*WRITTEN TASKS*:
a) Decide whether each statement agrees with the version metadata excerpt below: (i) a version is linked to its source through "foaf:isPrimaryTopicOf"; (ii) the subsets of a version include its conversion layers; (iii) a version's file dump is annotated with "void:subset". Answer yes or no for each, and quote the exact words from the excerpt that settle it.
b) In one to three sentences, explain why, according to the version metadata excerpt below, line 1069 holds only one value of "void:subset".

*EXCERPT PROVIDED*:

###

The metadata for a version (lines 1058-1069) includes both description and relations to other entities.
  • its URI uniquely identifies itself and is created based on the following rule
<version_uri> ::= <base_uri>/source/<source_identifier>/dataset/<dataset_identifier>/version/<version_identifier>
  • it is uniquely typed using "conversion:VersionedDataset "
  • it is related to its source using "dcterms:source" property
  • it is related to its html web page using "foaf:isPrimaryTopicOf"
  • it is related to its subsets using "void:subset". Note the subsets include the conversion layers of the version. As the example data dump is concatenation of the LOGD data of each conversion layer, there is only one value of "void:subset" on line 1069. However, additional subsets are mentioned in other places (e.g. line 6382).
  • its modification date is annotated using "dcterms:modified"
  • its file dump is annotated using "void:dataDump".
<http://logd.tw.rpi.edu/source/data-gov/dataset/1623/version/2010-Sept-17> a data-gov_vocab:Dataset , conversion:Dataset , conversion:VersionedDataset , void:Dataset ;
	conversion:base_uri "http://logd.tw.rpi.edu" ;
	conversion:source_identifier "data-gov" ;
	conversion:dataset_identifier "1623" ;
	conversion:version_identifier "2010-Sept-17" ;
	conversion:dataset_version "2010-Sept-17" ;
	dcterms:source <http://logd.tw.rpi.edu/source/data-gov> ;
	dcterms:identifier "data-gov 1623 2010-Sept-17" ;
	dcterms:modified "2010-09-09T12:32:49.632-00:05"^^xsd:dateTime ;
	foaf:isPrimaryTopicOf <http://logd.tw.rpi.edu/source/data-gov/dataset_page/1623/version/2010-Sept-17> ;
	void:dataDump <http://logd.tw.rpi.edu/source/data-gov/file/1623/version/2010-Sept-17/conversion/data-gov-1623-2010-Sept-17> ;
	void:subset <http://logd.tw.rpi.edu/source/data-gov/dataset/1623/version/2010-Sept-17/conversion/enhancement/1> .
(also see lines 6371 and 6382)
<http://logd.tw.rpi.edu/source/data-gov/dataset/1623/version/2010-Sept-17> a data-gov_vocab:Dataset , conversion:Dataset , conversion:VersionedDataset , void:Dataset ;
	void:subset <http://logd.tw.rpi.edu/source/data-gov/dataset/1623/version/2010-Sept-17/conversion/raw> .

Conversion Layer Metadata

The metadata for a a conversion layer of a version of a dataset (lines 6384-6398) includes both description and relations to other entities.

###

*DATA SEGMENT*:
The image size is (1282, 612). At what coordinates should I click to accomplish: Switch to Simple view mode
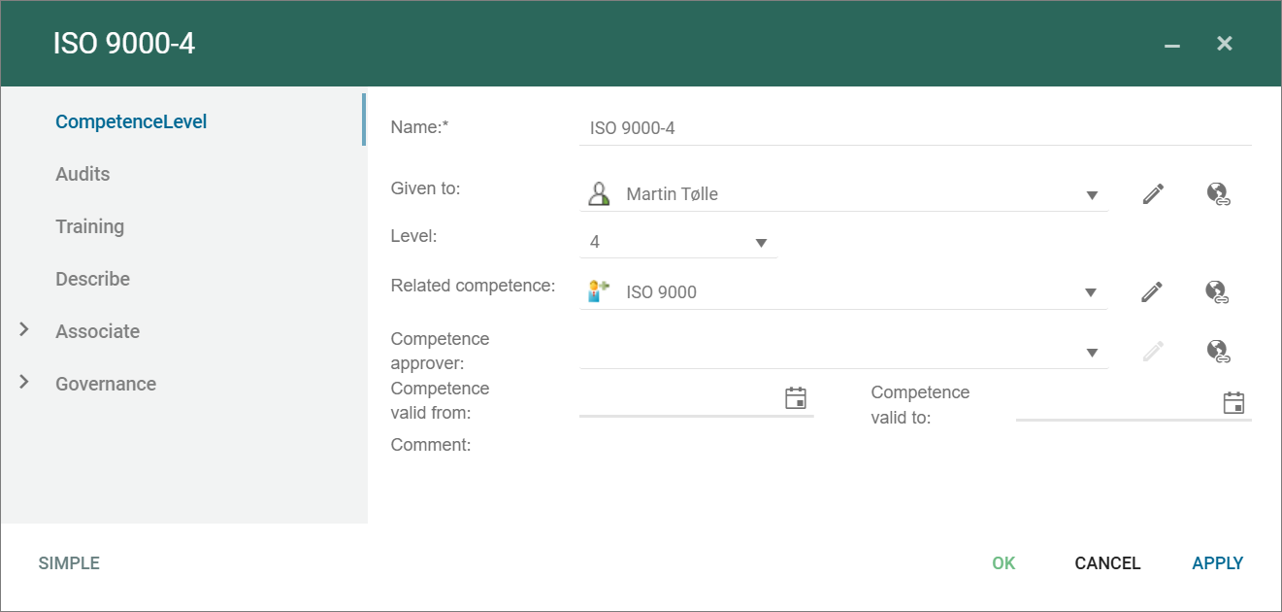69,563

###

*TASK RESULTS*:
a)
(i) No: "it is related to its source using "dcterms:source" property"
(ii) Yes: "Note the subsets include the conversion layers of the version."
(iii) No: "its file dump is annotated using "void:dataDump"."

b) The example data dump is a concatenation of the LOGD data of each conversion layer, so only one value of "void:subset" appears on line 1069. Additional subsets are mentioned in other places, such as line 6382.